Take note that the appropriate water temperature in your pet’s tank should be maintained between 75-86 degrees F (23.8-30 C). A temperature that is just too cold for your turtle will keep it from eating. If it’s too hot, then you might just get your turtle cooked. To help you monitor regularly the temperature in the enclosure, you will need to have a good quality aquarium thermometer.
Area HeatingIf your turtle’s area temperature is kept at over 75 F (23.8 C), then you will only need to heat up a basking area, rather than heating up the room, too. You may use an incandescent light or spotlight to allow the area near the light source to reach 85-88 F (29.4-31 C).
Make sure that the lighting fixtures are securely attached and that there is absolutely no way for the turtle to come into direct contact with the bulb. The light will also heat up the water to a certain degree so you have to make sure to monitor the water temperature regularly as well.
Juvenile sliders, as well as any sick turtle, has to be kept warmer (temperatures between 82-85 F) than the average healthy adult. Low temperatures that are between 65-72 F or 18.3-22.2 C will cause your turtle to stop feeding and may trigger respiratory infections in your turtle.
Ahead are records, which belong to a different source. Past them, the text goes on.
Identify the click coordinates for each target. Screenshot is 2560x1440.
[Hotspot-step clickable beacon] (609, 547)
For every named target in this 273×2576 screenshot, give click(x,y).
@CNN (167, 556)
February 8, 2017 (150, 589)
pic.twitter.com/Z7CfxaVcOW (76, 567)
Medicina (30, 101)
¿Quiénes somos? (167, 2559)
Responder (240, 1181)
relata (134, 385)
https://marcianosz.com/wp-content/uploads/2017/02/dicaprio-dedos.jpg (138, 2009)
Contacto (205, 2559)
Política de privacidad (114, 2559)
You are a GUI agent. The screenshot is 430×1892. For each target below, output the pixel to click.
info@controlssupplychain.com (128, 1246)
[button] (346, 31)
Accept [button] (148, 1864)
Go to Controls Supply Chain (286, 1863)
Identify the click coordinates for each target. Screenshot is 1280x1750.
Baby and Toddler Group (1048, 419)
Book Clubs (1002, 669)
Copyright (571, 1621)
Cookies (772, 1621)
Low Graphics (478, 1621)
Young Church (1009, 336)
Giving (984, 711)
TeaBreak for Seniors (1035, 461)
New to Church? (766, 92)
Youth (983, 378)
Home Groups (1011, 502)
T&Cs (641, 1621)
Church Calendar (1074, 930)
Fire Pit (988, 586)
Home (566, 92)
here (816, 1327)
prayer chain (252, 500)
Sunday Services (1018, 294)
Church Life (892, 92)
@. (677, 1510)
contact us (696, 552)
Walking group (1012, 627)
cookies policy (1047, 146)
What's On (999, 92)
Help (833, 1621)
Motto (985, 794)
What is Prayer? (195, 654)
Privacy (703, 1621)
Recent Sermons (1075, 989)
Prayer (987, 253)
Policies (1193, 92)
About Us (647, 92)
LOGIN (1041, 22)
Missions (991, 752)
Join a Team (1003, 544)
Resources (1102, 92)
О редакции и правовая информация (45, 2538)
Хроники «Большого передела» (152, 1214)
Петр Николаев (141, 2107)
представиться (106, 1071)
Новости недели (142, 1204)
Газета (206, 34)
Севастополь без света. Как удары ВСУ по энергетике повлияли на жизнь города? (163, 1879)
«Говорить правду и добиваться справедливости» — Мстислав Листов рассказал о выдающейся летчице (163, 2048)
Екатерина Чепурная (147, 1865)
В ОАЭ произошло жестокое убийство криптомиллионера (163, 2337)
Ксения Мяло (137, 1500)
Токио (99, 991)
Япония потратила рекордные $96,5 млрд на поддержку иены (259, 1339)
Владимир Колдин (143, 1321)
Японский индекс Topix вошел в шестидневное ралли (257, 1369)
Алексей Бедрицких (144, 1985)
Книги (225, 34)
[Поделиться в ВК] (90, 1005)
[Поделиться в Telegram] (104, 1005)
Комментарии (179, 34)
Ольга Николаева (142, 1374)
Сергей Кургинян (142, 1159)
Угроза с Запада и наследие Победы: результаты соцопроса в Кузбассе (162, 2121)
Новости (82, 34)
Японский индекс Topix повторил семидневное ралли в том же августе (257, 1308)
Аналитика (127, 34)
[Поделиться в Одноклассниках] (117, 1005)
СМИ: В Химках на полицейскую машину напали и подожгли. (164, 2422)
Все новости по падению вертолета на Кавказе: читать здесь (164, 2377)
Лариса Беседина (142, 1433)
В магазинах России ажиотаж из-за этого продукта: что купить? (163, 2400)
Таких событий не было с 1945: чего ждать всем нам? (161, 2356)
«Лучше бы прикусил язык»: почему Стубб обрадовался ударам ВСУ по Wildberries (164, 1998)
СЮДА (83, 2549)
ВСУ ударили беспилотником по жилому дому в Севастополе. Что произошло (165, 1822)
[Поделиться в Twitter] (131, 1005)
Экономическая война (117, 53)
You may also need to use a secondary source of heat to provide additional warmth to your pet in addition to the basking light already installed. Ceramic heat elements (CHE) may be screwed into regular incandescent sockets and may be used for this purpose. They come in a variety of watts and also last for some time. Install CHEs into porcelain light sockets as these heat sources can easily melt plastic sockets.